EXCERTO DO TEXTO:
● ● ● ● ● ● ●

Setembro de 1959, Ano I, n.º 1
págs. 10 e 18

 

OUSANDO escrever a obra na sua própria língua de leite, e não no latim literário do tempo, Dante colocou-se numa ati­tude de incerta modéstia que o levou a chamar Comédia ao livro a que mais tarde seria acres­centado, nobilitando-o, o atributo de Divina. Este facto, e o de o ter escrito num meio em que se não obliterara totalmente a herança greco-romana e numa época em que esse mes­mo meio, dotado já de uma burguesia larga e influente, podia antecipar-se ao grande surto do Renascimento, suscitou no escritor um de­bate em torno das suas próprias coordenadas culturais que bem merece ser meditado pelos poetas de hoje, filhos que são de um período crítico como o dele.

Conjugando a teologia católica com a cabalística medieval, – cuja con­cepção do «número» enformou a Divina Comédia (da estruturação da estrofe à das partes e número de cantos que a compõem), – Dante atribuiu ao escrito literário quatro sen­tidos: o literal, o alegórico, o moral e o ana­gógico (ou supersentido, de alcance místico). E precisou: «o sentido literal deve sempre ser exposto em primeiro lugar como sendo aquele em que os outros estão encerrados, e sem o qual seria impossível compreender os restan­tes, sobretudo o alegórico». A simbolística que uma tal interpretação envolve era típica do mis­ticismo medieval que, no resumo de S. Boaven­tura, apenas via no Universo um «livro em que se lê o mistério da Trindade», diferindo, por aí, as coisas e os seres em simples sinais do pen­samento de Deus. E foi, aliás, em termos idên­ticos aos preconizados por Dante que a exegese do tempo interpretou, por exemplo, o Antigo Testamento.

Mas o que nos interessa no passo é a cir­cunstância de, à semelhança do que cumprira outrora às sibilas do Monte Vaticano (interpretar os sinais do oculto, transpon­do-os, de vaticínio alegórico, em linguagem prática, literal, humana), caber, agora, à poesia dum tempo em que esse Monte se tornara a sede do sólio pontifício, o dom duma linguagem igualmente bi­fronte (humana e divina), – pois pode­mos reduzir a dois os quatro sentidos indicados, já que o anagógico é uma especificação do alegórico e o moral uma explicitação didáctica do contendo ético dos restantes. Posteriores especulações metafísicas (a neo-platónica, por exemplo) não implicaram sensíveis alterações no processo de Petrarca a Teresa de Ávila (para escolhermos dois nomes que são, para o ensejo representativos), o dualismo Humano-Divino, alongando-se em dualismo Físico-Metafísico, continua a corresponder à bivalência do Literal-Alegórico. Uma origem demiúrgica persiste em nimbar o vate.

Mas Vem Spinoza e, com ele, uma imanência estrita que tende a imbricar o metafísico e o físico numa única interdependência da mente humana. E, de crise em crise, che­ga-se ao «simbolismo» literário moderno, que concebe a poesia como um em-si, atingindo-se um estádio em que ela se descarta da intervenção (figurada) da sibila, para se tornar, de voz do mistério, no mistério ele próprio. Parafraseando o vocabulário mís­tico, poderíamos dizer que a poesia visa a conceber-se a consubstanciação do Verbo.

● ● ● ● ● ● ●

DADOS FORNECIDOS:
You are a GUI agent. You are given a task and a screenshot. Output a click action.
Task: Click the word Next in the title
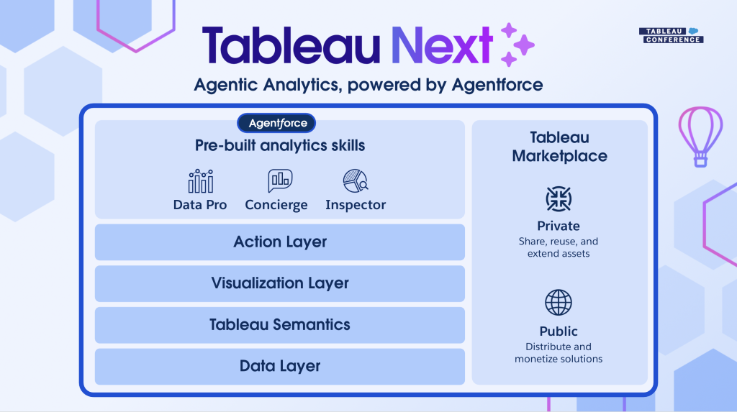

● ● ● ● ● ● ●

O QUE SE PEDE:
Retome o texto sobre Dante e a linguagem poética e continue-o a partir da última frase. Este material é independente do texto.

RESULTADO ESPERADO:
Que a terá levado, atrás do pensamento mas voltando-lhe as costas, a repudiar assim as bases da sua experiência multi-se­cular? Basta lembrar que a linguagem do que Dante chamou o sentido literal se foi laicizando, de século em século; ou, de ou­tro modo, se tornou propriedade cada vez mais íntima do fenomenal estrito – essoutro livro aberto em que o homem lia agora o seu próprio pensamento apenas. Desde S. Tomás de Aquino que o diálogo entre o humanista e o teólogo se resume, pode dizer-se, à negociação (sempre precária para o segundo) do que é pertença exclusiva do homem (ou apenas literal), e do que o é também do oculto (ou alegórico), reduzindo as margens da querela a uma fímbria tão exígua que mal cabem nela as asas do pégaso. Dante insis­tira (vale a pena repeti-lo) em que o sentido literal é aquele em que os outros estão encerrados, e «sem o qual seria impossível compreender os restantes, sobretudo o ale­górico». Mas, sendo, assim, o literal a forma do conteúdo alegórico, que terá a poesia a esperar da inversão desses termos, a que historicamente foi re­metida? O Orfeu moderno não pode já /página 18/ descer ao antro de Plutão, para trazer Eurídice à vida...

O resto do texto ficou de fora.